EXCERPTED PASSAGE —
Making breastfeeding a success: what you can already do during pregnancy
Breastfeeding has been recognised by the World Health Organization (WHO) as the most natural form of feeding a baby. It has numerous health benefits, is free and is readily available. Breastmilk should be the standard nutrition offered to all new-borns, and in the rare case of breastfeeding not being possible due to complications in either mother or infant, formula is available. Many women also express a desire to breastfeed. However, Unicef’s latest numbers from 2018 report that only 41% of babies below 5 months worldwide are exclusively breastfed. Why is that? This article will not cover any medical reasons as to why some women cannot breastfeed, but will serve as a guide for healthy mothers and babies to prepare themselves optimally for their breastfeeding journey.

QUESTIONS TO ANSWER —
#1 Summarize the breastfeeding article in two sentences.
#2 In the breastfeeding article, rewrite the passage between "Making breastfeeding a" and "their breastfeeding journey.", inclusive, substituting "child" for "infant".

RECORDS PROVIDED —

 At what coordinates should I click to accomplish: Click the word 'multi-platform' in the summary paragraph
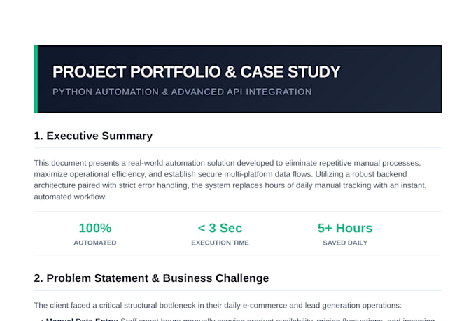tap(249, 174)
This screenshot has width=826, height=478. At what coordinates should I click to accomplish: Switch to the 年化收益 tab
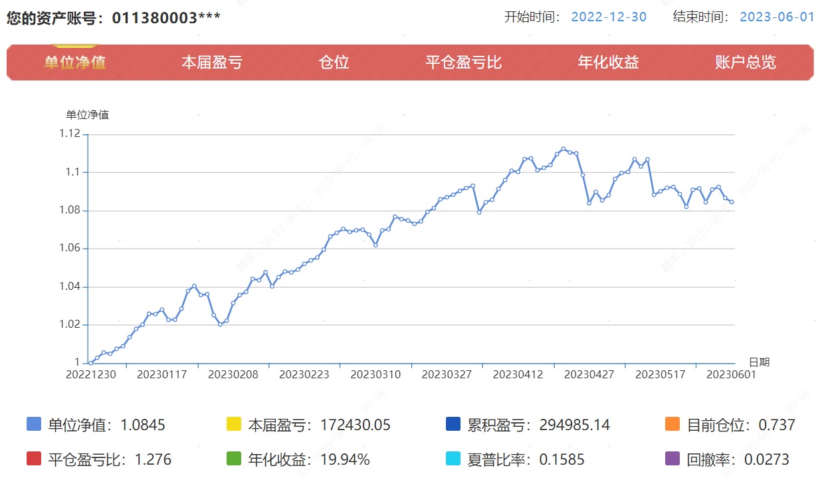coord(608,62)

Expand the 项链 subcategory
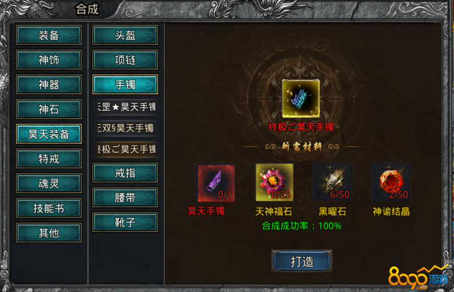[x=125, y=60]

==

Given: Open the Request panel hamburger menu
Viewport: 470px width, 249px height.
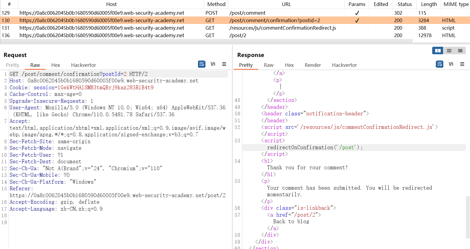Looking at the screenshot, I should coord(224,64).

---

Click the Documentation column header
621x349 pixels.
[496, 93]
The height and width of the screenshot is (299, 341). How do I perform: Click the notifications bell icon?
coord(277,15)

ANSWERS TO THE EXERCISES —
#1 The World Health Organization recognizes breastfeeding as the most natural way to feed a baby, and it has numerous health benefits, is free, and is readily available, yet Unicef's 2018 figures show that only 41% of babies below 5 months worldwide are exclusively breastfed. Leaving aside medical reasons why some women cannot breastfeed, the article aims to guide healthy mothers and babies in preparing optimally for breastfeeding.

#2
Making breastfeeding a success: what you can already do during pregnancy
Breastfeeding has been recognised by the World Health Organization (WHO) as the most natural form of feeding a baby. It has numerous health benefits, is free and is readily available. Breastmilk should be the standard nutrition offered to all new-borns, and in the rare case of breastfeeding not being possible due to complications in either mother or child, formula is available. Many women also express a desire to breastfeed. However, Unicef’s latest numbers from 2018 report that only 41% of babies below 5 months worldwide are exclusively breastfed. Why is that? This article will not cover any medical reasons as to why some women cannot breastfeed, but will serve as a guide for healthy mothers and babies to prepare themselves optimally for their breastfeeding journey.